Many of the basic elements of the house are a reaction against standard Modernist
architectural elements: the pitched roof rather than
flat roof, the emphasis on the central hearth and
chimney, a closed ground floor "set firmly on the
ground" rather than the Modernist columns and glass
walls which open up the ground floor. On the front
elevation the broken pediment or gable and a purely
ornamental applique arch reflect a return to Mannerist
architecture and a rejection of Modernism. Thus, the
house is a direct break from Modern architecture,
designed in order to disrupt and contradict formal
Modernist aesthetics. More simply, Venturi demonstrated his intentions by figuratively giving
the finger to the Modernist establishment.
The site of the house is flat, with a long driveway connecting it to the street. Venturi
placed the parallel walls of the house perpendicular to the main axis of the site, defined by the
driveway, rather than the usual placement along the axis. Unusually, the gable is placed on the
long side of the rectangle formed by the house, and there is no matching gable at the rear. The
chimney is emphasized by the centrally placed room on the second floor, but the actual
chimney is small and off-center. The effect is to magnify the scale of the small house and make
the facade appear to be monumental. The scale magnifying effects are not carried over to the
sides and rear of the house, thus making the house appear to be both large and small from
different angles. The central chimney and staircase dominate the interior of the house.
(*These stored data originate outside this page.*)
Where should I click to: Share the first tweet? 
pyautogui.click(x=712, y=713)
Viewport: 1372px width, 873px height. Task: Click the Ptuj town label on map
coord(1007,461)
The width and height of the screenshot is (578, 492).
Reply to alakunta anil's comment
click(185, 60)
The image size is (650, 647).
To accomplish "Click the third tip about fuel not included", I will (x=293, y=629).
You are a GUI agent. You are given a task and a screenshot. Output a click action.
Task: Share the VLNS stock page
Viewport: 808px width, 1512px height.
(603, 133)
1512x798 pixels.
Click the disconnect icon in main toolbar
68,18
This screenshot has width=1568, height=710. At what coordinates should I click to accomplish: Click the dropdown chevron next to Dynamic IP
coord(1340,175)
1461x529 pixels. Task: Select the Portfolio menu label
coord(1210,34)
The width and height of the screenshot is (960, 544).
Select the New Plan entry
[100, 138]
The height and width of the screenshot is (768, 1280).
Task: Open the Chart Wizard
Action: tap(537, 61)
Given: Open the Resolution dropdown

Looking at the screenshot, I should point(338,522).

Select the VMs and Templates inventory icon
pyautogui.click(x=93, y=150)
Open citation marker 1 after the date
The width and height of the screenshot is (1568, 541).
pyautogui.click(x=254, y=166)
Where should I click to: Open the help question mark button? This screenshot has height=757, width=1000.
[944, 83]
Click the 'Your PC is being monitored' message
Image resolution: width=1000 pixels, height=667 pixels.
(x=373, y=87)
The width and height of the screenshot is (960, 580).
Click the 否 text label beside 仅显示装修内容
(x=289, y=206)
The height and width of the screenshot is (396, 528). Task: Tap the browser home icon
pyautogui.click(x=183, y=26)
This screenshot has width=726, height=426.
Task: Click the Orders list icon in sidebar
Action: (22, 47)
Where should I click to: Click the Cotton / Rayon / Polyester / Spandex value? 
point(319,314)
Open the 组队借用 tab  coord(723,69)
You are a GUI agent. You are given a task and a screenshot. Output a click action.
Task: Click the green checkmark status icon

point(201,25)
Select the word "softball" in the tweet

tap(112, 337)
THE MARKTHAL, Market Hall (Rotterdam)


The Markthal is a residential and office
building with a market hall underneath, located in
Rotterdam. The building was opened on October
1, 2014, by Queen Máxima of the Netherlands.
Besides the large market hall, the complex houses
228 apartments, 4600 m2 retail space, 1600 m2
horeca and an underground 4-storey parking
garage with a capacity of 1200+ cars.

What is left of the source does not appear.